L'établissement de la souveraineté
Préoccupé, le gouvernement canadien tient clairement à établir la souveraineté du pays sur toute nouvelle terre découverte par l'ECA. Pendant sept ans, soit de 1914 à 1920, l'honorable J.C. Patterson touche un salaire annuel de 2 400 $ pour étudier les titres des possessions britanniques dans les mers arctiques. Ex-ministre de la Milice et ex-secrétaire d'État, il a aussi été lieutenant-gouverneur du Manitoba entre 1895 et 1900.

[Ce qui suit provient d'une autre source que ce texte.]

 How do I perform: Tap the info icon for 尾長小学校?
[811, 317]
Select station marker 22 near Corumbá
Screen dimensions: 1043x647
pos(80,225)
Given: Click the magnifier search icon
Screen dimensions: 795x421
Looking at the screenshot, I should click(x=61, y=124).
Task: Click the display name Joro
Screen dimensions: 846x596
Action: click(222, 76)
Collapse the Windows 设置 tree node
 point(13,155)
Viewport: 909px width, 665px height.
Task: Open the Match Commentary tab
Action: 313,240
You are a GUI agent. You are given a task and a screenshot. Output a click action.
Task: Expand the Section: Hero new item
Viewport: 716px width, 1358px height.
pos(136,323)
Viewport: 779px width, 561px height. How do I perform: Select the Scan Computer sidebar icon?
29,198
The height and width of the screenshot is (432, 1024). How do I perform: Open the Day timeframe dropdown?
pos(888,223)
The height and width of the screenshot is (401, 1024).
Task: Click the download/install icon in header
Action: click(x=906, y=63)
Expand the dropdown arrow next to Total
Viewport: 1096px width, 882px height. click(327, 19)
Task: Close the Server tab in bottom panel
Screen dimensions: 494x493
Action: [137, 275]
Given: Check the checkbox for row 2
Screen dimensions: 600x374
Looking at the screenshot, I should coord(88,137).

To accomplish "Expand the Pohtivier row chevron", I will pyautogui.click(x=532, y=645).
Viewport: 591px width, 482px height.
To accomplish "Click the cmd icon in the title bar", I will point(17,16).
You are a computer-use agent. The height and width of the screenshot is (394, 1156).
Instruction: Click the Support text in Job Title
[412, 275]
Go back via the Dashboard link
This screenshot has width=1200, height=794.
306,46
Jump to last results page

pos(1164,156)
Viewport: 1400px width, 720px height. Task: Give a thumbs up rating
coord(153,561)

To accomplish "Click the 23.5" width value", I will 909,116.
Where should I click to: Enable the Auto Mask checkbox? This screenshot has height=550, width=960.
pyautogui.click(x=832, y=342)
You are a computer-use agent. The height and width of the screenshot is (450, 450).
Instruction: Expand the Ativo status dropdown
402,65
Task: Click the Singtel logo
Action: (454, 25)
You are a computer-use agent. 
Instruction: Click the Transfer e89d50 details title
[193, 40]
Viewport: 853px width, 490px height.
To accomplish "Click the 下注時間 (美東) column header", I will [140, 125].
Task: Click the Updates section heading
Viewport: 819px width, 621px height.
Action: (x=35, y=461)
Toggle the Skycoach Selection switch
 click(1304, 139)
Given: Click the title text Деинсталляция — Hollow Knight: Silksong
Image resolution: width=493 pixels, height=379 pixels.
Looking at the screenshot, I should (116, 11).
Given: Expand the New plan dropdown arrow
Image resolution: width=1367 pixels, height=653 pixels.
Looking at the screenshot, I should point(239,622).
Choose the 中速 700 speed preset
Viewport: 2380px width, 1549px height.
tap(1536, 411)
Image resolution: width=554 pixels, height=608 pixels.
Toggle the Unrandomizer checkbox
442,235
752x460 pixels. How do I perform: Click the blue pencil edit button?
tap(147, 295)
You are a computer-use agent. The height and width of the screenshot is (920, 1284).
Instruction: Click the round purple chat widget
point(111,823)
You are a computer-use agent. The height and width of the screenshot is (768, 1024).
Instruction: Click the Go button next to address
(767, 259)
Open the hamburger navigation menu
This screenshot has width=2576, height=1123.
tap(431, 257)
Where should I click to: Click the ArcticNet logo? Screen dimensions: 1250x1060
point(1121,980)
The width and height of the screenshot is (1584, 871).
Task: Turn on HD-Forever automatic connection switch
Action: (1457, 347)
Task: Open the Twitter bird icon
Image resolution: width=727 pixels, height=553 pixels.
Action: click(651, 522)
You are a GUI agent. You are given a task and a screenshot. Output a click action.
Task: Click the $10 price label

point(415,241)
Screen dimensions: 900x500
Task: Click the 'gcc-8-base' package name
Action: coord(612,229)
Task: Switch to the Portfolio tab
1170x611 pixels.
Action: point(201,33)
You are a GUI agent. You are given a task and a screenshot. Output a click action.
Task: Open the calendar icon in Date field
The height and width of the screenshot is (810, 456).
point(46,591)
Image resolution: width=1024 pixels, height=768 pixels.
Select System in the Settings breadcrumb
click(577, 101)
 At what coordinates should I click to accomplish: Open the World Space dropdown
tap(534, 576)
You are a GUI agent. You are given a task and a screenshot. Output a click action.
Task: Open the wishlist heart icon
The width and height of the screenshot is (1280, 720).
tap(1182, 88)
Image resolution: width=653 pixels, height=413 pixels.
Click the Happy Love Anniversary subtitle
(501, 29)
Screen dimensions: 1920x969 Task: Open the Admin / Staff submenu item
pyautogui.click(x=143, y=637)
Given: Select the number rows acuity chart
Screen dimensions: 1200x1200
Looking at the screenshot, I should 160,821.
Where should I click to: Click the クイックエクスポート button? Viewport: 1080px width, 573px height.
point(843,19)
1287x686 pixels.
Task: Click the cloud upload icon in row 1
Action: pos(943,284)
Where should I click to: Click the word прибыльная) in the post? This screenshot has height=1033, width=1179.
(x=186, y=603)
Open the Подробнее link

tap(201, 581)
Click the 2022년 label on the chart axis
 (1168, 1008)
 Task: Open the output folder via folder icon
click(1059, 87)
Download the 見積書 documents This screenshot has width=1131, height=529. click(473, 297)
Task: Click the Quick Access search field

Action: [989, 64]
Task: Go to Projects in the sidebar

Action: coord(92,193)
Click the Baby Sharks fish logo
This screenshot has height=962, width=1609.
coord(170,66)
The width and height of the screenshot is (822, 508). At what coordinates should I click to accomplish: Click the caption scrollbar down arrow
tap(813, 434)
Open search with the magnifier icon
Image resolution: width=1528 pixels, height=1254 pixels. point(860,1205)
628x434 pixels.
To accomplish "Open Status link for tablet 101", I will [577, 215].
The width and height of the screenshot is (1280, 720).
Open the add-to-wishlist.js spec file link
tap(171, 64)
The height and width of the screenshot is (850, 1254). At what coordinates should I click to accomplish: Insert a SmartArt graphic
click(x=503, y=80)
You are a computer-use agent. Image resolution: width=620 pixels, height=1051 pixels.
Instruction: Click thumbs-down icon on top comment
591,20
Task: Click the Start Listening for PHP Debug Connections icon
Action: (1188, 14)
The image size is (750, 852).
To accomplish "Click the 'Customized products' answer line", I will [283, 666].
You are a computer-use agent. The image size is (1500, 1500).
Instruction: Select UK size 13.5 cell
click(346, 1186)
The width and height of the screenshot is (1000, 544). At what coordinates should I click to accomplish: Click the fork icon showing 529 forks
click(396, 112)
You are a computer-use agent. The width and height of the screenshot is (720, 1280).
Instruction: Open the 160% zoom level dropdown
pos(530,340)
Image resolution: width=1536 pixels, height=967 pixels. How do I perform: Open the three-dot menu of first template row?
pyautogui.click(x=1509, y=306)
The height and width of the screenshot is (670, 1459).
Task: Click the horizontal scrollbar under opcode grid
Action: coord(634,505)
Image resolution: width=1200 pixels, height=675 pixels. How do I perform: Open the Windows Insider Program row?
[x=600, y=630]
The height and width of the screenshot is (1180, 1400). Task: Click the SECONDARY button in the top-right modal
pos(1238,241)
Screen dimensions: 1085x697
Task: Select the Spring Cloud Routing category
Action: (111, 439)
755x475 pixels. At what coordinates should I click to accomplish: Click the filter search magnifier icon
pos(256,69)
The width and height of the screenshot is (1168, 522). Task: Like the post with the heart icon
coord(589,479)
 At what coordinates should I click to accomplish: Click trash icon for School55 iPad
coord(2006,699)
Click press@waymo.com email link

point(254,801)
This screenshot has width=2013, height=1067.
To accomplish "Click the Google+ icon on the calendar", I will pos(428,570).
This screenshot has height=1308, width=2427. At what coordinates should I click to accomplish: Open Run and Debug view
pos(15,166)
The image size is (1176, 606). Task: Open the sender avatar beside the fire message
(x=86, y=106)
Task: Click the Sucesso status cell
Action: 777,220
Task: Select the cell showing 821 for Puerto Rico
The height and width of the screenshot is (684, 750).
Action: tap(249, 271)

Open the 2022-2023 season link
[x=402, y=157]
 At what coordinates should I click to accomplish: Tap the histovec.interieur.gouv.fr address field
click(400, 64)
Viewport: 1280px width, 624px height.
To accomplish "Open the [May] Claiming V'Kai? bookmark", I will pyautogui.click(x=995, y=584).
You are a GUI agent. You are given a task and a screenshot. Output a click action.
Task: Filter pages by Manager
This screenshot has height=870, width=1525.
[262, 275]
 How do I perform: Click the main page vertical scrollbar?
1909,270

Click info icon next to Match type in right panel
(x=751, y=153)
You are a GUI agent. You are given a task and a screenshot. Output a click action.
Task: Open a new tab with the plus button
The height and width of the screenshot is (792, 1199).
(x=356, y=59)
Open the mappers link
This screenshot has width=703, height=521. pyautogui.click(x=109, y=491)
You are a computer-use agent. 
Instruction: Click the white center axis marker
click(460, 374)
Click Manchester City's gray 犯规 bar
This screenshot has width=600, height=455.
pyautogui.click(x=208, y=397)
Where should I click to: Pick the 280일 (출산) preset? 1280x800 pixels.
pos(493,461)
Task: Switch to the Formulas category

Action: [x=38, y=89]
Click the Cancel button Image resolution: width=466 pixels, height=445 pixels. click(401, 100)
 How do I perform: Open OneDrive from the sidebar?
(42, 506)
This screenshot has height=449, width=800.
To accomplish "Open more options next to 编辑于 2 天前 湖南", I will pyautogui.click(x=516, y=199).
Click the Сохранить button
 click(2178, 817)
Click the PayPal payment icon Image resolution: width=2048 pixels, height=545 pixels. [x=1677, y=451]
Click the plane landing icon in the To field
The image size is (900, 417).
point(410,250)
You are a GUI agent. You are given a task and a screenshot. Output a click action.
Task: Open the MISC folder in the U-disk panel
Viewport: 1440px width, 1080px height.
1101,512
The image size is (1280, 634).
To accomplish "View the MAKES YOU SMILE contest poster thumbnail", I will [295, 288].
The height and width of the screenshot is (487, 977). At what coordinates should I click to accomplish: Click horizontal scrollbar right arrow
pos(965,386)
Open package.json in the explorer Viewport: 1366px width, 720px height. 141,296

Les craintes sont justifiées. Un bon nombre d'îles de l'Arctique dont la souveraineté a été transférée du Royaume-Uni au Canada en 1881 avaient été découvertes par l'explorateur norvégien Otto Sverdrup, qui en avait également dressé la carte. Des explorateurs américains avaient beaucoup visité les îles « canadiennes », alors que peu de Canadiens s'y étaient rendus. Tandis que Stefansson explore l'archipel Arctique à partir de l'ouest, l'explorateur américain Donald MacMillan retrace les pas de Sverdrup et confirme, lui aussi, l'inexistence de la « Terre de Croker » de Peary, qui est censée se trouver au nord de l'île Axel-Heiberg. Depuis sa base au Groenland, MacMillan se rend sur l'île Ellef-Ringnes en avril 1916, à peine trois mois avant que Stefansson y trouve son cairn et ses messages. (Note : C'est le capitaine Robert Bartlett, ex-capitaine du Karluk de l'ECA, qui ramène l'équipe de MacMillan chez elle sur le navire Neptune en 1917.)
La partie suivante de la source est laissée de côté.